• **Action item**
Copy out exactly the lines from the start of the data to the line containing "Task: Click the Sell button for this house". Include both.

Data for processing section start

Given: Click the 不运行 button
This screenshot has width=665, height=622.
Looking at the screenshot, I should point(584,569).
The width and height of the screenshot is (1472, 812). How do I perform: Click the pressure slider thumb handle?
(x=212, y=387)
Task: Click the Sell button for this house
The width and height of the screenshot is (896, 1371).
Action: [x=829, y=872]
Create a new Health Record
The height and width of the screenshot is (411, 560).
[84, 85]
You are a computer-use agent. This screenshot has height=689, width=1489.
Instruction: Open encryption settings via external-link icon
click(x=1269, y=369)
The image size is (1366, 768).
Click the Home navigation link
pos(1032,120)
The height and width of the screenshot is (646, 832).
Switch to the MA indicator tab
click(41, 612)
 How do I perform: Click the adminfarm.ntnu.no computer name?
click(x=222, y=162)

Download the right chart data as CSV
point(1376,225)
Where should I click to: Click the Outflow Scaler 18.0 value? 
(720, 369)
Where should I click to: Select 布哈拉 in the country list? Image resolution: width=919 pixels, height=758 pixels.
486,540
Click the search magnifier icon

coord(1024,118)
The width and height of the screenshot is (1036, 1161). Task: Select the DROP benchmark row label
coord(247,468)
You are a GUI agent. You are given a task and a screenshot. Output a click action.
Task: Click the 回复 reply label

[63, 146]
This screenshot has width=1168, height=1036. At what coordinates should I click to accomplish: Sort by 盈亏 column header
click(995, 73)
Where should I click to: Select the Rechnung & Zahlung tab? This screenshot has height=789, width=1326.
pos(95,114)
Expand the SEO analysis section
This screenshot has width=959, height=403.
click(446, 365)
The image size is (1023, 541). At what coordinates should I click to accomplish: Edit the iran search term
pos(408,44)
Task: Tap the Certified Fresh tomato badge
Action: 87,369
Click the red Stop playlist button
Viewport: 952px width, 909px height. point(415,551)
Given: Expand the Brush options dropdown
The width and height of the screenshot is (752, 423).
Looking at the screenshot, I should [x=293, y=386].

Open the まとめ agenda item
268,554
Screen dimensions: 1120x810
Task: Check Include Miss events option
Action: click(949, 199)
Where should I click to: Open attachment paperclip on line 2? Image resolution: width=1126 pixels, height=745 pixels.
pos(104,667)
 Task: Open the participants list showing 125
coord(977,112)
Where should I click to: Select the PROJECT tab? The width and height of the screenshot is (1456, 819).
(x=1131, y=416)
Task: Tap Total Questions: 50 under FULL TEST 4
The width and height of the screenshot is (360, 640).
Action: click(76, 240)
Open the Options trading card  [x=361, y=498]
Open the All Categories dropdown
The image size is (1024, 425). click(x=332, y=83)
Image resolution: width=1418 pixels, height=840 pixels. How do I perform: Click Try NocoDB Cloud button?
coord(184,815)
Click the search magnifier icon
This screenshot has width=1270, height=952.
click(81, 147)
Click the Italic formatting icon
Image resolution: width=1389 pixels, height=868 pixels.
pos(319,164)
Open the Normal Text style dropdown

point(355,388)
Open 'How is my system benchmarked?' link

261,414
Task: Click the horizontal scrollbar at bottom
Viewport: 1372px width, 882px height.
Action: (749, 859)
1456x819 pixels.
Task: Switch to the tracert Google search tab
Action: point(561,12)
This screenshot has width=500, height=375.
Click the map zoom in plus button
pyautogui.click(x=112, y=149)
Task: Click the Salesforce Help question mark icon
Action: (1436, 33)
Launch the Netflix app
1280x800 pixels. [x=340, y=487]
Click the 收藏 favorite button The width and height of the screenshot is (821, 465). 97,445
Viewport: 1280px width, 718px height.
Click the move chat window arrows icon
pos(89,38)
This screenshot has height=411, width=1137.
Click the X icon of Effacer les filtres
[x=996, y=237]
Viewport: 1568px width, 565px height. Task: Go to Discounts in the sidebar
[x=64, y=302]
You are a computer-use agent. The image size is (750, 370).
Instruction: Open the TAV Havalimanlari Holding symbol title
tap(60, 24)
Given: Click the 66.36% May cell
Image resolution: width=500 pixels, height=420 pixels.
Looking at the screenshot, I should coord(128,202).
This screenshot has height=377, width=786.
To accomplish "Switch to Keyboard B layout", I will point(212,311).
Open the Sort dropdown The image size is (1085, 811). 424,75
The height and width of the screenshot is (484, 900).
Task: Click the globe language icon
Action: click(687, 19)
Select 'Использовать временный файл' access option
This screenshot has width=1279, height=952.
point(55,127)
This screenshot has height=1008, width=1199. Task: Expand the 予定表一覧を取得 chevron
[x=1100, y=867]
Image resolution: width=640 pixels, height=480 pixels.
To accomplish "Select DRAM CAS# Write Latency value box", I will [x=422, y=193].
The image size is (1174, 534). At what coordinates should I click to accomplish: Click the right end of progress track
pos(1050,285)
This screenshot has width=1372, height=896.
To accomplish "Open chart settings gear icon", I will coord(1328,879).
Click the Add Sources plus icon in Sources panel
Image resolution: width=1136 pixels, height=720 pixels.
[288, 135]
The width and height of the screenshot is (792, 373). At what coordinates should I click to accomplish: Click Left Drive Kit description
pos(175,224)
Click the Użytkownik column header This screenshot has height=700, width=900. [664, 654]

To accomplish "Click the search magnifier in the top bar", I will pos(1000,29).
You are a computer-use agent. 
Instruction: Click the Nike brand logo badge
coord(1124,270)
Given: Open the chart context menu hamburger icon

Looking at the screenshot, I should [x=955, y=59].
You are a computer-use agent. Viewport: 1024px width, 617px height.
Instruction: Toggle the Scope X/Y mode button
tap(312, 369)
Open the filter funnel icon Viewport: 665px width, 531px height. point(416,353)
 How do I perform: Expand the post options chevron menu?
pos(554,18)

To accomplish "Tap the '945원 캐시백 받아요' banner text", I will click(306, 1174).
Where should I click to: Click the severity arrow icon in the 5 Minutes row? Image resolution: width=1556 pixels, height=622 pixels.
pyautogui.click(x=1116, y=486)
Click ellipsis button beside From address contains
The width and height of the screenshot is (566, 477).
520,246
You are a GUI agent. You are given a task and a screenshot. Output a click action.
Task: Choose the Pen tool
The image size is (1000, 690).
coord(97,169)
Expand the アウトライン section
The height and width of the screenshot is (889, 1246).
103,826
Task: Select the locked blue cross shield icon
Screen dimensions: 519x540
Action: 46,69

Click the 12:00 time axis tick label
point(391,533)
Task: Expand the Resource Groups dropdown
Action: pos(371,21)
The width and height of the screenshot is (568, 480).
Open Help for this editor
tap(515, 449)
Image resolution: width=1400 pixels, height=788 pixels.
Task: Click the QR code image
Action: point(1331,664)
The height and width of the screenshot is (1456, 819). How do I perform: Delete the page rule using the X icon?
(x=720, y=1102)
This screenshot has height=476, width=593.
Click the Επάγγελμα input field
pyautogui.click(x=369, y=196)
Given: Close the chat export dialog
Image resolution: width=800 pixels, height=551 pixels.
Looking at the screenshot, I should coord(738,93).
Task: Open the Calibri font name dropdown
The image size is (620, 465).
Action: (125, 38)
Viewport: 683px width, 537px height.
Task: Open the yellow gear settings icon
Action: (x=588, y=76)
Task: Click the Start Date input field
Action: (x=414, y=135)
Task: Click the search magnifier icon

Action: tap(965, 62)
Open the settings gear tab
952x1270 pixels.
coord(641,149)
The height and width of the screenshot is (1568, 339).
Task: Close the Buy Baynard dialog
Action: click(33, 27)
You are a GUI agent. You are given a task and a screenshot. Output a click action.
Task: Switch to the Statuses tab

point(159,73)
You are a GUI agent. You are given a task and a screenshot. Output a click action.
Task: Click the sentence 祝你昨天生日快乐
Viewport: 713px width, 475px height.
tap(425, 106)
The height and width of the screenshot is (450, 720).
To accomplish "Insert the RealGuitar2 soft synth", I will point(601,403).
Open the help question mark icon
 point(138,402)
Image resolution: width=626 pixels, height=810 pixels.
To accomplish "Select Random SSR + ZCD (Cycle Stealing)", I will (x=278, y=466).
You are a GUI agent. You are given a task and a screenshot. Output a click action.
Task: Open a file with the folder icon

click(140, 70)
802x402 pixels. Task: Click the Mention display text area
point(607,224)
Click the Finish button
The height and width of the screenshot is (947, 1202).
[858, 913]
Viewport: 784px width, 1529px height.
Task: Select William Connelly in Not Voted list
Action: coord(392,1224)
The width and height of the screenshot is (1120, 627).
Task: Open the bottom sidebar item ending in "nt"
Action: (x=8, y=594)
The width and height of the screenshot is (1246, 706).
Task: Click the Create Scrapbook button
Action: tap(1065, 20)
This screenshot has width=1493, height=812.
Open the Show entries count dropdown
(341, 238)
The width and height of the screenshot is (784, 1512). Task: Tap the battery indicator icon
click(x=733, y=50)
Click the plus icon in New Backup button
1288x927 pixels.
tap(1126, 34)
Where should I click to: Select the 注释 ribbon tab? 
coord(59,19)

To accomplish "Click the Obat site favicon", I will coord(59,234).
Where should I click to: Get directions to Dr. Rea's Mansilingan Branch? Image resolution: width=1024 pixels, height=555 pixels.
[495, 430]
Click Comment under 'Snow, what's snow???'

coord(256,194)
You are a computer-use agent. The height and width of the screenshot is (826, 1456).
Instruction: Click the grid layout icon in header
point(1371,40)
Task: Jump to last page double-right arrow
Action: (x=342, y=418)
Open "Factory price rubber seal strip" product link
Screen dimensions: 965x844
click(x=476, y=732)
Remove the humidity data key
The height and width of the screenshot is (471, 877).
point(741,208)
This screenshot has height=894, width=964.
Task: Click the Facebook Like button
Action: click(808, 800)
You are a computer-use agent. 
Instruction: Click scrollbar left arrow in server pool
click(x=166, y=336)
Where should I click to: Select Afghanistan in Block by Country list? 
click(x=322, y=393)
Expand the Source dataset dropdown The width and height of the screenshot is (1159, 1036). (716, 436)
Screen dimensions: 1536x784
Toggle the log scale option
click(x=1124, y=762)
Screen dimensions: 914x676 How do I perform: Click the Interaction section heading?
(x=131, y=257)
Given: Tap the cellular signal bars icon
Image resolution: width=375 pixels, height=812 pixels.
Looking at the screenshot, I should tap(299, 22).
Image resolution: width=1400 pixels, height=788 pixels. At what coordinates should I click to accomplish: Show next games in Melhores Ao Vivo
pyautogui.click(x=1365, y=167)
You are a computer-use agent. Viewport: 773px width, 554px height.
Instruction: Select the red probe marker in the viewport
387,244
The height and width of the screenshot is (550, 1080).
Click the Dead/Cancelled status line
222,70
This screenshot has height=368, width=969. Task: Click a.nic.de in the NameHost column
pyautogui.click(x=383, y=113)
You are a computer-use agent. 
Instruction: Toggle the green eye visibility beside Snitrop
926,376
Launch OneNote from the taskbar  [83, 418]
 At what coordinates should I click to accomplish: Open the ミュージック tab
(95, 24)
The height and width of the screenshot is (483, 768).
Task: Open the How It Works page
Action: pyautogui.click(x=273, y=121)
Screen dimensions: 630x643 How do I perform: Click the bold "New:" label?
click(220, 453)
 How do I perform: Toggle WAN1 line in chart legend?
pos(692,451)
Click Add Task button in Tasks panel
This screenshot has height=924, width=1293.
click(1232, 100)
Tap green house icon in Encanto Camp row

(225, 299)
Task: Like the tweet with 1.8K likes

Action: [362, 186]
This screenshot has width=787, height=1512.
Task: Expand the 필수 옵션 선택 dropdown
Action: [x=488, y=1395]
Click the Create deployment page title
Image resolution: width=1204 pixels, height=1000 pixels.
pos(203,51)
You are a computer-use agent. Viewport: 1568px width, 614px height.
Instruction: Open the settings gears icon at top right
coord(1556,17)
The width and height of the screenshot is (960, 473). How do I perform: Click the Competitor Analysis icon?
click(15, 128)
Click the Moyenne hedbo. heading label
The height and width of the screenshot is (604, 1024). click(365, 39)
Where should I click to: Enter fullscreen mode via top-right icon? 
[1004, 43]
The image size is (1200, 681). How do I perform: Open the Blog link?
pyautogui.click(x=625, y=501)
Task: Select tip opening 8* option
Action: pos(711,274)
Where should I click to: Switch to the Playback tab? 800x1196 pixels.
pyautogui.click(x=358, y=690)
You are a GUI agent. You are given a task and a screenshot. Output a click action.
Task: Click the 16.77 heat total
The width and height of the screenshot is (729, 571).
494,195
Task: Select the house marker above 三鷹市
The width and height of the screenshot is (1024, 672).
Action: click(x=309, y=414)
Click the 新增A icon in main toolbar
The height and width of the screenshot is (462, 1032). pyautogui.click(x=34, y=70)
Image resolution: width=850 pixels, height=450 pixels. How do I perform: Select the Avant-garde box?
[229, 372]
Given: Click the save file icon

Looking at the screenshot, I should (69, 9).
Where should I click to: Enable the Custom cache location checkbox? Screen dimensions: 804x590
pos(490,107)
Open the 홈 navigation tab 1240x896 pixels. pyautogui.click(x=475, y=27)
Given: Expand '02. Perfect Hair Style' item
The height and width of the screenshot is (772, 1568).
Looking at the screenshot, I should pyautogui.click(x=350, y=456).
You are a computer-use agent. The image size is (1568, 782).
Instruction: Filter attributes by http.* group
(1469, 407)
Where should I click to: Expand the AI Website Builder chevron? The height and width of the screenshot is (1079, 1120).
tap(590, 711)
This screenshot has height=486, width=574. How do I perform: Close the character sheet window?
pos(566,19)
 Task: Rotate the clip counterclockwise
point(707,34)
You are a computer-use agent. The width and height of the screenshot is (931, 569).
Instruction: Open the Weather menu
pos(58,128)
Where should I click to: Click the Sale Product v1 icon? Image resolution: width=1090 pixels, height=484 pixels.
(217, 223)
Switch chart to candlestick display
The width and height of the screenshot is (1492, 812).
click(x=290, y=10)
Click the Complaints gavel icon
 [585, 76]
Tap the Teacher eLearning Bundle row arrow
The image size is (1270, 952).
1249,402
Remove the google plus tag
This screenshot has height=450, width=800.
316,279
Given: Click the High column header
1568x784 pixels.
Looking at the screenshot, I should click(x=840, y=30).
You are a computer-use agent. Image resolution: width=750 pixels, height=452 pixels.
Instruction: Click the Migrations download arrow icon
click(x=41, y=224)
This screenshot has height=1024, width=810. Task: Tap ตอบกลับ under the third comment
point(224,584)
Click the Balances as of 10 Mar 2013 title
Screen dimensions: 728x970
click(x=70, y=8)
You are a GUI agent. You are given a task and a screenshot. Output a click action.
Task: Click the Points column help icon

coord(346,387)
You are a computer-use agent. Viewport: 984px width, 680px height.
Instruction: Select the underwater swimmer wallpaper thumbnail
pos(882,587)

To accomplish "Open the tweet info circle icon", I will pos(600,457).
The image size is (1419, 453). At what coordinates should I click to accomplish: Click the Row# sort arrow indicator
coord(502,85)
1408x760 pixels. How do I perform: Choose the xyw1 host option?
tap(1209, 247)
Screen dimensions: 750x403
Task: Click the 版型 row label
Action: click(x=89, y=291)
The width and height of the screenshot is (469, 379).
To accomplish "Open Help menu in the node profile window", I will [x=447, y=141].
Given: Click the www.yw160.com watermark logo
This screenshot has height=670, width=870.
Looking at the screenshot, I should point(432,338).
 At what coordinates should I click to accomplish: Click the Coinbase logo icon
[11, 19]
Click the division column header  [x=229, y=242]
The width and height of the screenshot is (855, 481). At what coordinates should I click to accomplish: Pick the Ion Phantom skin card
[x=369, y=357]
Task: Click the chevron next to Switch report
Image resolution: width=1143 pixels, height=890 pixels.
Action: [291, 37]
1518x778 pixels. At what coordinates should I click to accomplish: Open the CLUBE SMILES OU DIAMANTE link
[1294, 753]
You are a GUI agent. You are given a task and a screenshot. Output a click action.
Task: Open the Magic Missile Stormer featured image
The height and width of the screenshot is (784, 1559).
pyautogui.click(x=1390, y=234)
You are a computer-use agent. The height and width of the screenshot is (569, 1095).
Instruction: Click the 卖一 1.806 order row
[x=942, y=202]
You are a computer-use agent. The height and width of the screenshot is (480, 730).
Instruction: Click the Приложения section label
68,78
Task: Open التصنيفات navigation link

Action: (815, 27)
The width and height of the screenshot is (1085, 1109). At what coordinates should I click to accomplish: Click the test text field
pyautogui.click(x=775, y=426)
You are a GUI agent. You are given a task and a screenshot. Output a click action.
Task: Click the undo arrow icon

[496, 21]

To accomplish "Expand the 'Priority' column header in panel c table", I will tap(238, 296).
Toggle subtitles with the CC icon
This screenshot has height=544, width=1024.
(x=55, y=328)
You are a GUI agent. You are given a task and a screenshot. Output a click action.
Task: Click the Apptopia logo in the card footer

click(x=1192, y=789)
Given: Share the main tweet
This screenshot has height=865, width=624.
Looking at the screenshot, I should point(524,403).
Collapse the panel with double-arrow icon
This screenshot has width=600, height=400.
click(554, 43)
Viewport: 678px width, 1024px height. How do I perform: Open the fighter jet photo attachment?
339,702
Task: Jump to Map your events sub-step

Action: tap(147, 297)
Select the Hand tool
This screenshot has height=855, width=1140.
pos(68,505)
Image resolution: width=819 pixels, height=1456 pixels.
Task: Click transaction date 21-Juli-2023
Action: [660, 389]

Data for processing section end

• **Written reply**
Given: Click the 不运行 button
This screenshot has width=665, height=622.
Looking at the screenshot, I should point(584,569).
The width and height of the screenshot is (1472, 812). How do I perform: Click the pressure slider thumb handle?
(x=212, y=387)
Task: Click the Sell button for this house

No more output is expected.